CINCO VENTANAS: Five Windows to the Politics and Arts of the Spanish Speaking World: John Ford's The Fugitive: Antifascism into Anticommunism between Mexico and the United States
In 1947 John Ford went to Mexico to film Dudley Nichols's adaptation of Graham Greene's anti-anticlerical novel The Labyrinthine Ways (aka The Power and the Glory). The Fugitive was the first postwar undertaking of the director's independent production company. Drawn by the Mexican film industry's recent artistic and commercial development (as well as the country's peoples and scenery), Ford considered permanently locating his company Argosy Pictures south of the border. In fact, The Fugitive was a transnational production that combined Hollywood and Mexican talent in front and behind its cameras: the famed Mexican filmmaking team of director Emilio "El Indio" Fernández and cinematographer Gabriel Figueroa, respectively coproduced and photographed Ford's film; Mexican actors Pedro Armendáriz and Dolores del Río (who had begun her movie career in Hollywood) joined Henry Fonda as the film's leads; Ford shot and processed The Fugitive at Mexico City's Estudios Churubusco, co-owned by RKO, which distributed the film internationally. The possibilities for a transnational motion-picture culture between Mexico and the United States that attracted Ford had been nurtured during World War II, when Hollywood, Washington, and Mexico City cooperated to expand Mexican moviemaking to serve the anti-Axis cause in the Americas. The Fugitive's international history -- on and behind, in front of and around the screen -- reveals how antifascist ideology metamorphosed into anticommunist ideology, and how the Second World War paved the way for the Cold War between Mexico and the United States.

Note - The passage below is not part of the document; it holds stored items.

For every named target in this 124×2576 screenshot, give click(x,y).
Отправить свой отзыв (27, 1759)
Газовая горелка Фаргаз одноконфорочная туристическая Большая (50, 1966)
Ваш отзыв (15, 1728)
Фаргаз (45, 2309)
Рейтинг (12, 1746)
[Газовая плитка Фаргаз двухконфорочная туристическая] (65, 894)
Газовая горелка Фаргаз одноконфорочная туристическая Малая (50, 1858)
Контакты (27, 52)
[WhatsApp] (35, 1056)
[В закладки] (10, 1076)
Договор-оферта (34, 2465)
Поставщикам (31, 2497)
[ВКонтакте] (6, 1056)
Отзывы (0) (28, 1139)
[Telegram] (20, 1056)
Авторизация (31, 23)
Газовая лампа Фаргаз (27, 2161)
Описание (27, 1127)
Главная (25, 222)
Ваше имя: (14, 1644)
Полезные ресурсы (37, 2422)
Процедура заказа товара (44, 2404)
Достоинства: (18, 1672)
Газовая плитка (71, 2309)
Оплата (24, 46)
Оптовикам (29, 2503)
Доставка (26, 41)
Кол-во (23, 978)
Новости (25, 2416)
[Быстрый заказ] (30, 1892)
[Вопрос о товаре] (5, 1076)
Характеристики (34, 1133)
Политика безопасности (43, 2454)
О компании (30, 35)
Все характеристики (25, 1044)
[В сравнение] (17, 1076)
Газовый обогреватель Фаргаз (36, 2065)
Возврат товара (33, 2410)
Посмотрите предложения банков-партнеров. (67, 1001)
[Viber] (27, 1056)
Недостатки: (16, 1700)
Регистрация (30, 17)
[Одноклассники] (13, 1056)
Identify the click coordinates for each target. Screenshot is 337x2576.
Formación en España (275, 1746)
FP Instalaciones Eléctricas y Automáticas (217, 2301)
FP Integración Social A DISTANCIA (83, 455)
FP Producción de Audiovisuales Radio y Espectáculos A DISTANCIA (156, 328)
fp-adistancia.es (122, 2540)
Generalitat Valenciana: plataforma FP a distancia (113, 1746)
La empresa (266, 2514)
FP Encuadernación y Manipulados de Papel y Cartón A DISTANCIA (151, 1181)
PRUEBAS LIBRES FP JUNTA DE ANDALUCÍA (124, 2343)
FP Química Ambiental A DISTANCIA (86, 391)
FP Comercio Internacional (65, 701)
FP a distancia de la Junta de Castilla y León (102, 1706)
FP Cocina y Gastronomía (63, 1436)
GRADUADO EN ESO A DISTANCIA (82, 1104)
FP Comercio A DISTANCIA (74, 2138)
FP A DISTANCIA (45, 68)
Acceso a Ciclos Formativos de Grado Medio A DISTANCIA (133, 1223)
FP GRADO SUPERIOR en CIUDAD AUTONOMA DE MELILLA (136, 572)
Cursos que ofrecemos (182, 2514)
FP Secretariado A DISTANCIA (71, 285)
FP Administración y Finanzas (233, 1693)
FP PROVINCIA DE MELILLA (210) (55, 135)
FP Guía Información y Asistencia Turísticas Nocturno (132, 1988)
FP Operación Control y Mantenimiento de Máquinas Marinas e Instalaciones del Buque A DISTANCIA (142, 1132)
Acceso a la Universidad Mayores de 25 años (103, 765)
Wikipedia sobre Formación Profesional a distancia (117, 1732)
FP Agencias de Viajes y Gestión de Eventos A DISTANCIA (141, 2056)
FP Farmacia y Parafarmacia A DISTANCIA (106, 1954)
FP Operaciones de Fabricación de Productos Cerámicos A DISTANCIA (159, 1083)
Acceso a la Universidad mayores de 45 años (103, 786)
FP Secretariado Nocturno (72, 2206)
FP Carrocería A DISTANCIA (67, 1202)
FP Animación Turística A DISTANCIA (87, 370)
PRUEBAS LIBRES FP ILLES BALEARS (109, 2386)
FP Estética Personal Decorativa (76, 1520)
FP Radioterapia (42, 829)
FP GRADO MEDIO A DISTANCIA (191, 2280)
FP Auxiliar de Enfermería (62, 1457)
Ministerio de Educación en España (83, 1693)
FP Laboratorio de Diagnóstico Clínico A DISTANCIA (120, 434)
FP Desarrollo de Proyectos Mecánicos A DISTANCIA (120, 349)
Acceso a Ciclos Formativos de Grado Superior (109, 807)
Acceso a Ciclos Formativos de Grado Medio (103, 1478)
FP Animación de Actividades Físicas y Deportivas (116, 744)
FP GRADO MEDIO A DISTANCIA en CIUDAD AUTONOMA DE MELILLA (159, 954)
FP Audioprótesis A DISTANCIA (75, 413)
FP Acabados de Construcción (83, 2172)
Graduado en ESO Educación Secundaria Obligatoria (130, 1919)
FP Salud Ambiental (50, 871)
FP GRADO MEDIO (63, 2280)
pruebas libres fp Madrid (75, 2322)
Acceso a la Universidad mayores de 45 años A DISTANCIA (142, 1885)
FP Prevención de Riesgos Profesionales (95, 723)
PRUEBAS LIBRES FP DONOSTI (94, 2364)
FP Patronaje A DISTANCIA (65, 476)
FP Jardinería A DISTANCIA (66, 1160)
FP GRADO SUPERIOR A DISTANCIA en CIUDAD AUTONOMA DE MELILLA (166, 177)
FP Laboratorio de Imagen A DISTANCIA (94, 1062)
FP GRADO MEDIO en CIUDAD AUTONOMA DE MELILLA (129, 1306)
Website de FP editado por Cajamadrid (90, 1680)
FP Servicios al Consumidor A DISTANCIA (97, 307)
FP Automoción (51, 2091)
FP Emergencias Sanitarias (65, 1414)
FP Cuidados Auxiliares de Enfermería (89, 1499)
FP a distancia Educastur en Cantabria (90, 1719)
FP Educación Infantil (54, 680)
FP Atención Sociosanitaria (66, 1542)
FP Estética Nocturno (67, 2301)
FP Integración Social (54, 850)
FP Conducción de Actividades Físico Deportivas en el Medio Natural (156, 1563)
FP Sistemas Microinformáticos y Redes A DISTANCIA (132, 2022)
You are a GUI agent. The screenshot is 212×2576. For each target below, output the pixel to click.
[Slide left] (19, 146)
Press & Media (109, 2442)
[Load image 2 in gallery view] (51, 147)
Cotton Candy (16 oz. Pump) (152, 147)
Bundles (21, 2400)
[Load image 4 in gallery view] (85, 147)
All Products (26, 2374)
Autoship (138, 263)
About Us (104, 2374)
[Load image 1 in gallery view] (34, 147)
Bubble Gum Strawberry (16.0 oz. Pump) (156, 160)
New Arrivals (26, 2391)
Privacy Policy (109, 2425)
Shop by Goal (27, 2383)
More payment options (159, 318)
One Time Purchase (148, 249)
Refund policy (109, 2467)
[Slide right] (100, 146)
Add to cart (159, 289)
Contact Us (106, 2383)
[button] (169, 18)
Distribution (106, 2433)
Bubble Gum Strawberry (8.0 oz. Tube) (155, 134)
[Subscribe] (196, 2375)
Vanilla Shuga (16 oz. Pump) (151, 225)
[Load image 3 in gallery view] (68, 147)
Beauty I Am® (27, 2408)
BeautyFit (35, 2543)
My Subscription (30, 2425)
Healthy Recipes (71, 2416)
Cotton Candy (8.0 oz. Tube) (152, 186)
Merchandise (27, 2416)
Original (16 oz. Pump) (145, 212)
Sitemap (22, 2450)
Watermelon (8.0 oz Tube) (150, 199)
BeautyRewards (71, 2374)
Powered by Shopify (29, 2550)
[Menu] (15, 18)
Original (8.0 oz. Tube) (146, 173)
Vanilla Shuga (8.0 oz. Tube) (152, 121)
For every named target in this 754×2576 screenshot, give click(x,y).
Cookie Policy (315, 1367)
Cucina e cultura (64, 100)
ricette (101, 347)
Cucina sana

A writer in residence in the Library’s Frederick Lewis Allen Memorial Room, Seth Fein is a Visiting Fellow at the Center for the Critical Analysis of Social Difference at Columbia University, where he teaches in the departments of History and Latin American and Caribbean Studies. His book, Transnational Projections: The United States in the Golden Age of Mexican Cinema will be published by Duke University Press. He is also working on a collection of essays, The Idea of the Western Hemisphere, and producing a documentary, Our Neighborhood, from his own research about Washington's use of television to wage Cold War in Latin America during the 1960s.
Please note that this is a lecture, into which will be integrated about 15 minutes of various film footage and still clips, not all of which will be from The Fugitive.